• **EXCERPTED RECORDS**
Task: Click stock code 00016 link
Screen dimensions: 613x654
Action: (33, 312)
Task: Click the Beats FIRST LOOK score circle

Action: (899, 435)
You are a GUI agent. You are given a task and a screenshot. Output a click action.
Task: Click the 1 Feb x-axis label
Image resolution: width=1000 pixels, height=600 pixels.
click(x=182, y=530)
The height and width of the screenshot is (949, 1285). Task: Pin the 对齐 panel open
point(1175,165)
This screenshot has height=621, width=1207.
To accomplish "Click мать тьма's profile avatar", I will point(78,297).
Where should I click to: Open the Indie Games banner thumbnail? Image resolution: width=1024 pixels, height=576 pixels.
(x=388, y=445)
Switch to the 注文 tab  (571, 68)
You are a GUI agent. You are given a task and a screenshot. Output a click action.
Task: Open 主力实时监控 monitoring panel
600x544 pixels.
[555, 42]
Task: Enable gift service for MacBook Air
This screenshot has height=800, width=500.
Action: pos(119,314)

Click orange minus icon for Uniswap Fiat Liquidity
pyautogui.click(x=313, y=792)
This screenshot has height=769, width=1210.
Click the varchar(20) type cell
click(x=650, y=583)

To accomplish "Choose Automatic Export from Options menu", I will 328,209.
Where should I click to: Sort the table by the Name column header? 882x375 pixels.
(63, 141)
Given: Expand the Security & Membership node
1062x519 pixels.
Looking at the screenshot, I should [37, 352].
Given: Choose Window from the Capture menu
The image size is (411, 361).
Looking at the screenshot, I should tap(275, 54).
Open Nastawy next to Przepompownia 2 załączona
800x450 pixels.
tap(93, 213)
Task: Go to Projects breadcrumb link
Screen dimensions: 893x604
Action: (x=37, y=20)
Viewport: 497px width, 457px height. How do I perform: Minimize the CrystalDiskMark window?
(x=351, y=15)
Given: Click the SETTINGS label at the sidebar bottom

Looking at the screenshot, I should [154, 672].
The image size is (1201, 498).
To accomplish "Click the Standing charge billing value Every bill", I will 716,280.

• **WHAT TO WORK ON**
Copy out each line of the listing that contains the word "will".

• **WRITTEN SOLUTION**
To accomplish "Click мать тьма's profile avatar", I will point(78,297).
To accomplish "Choose Automatic Export from Options menu", I will 328,209.
To accomplish "Click the Standing charge billing value Every bill", I will 716,280.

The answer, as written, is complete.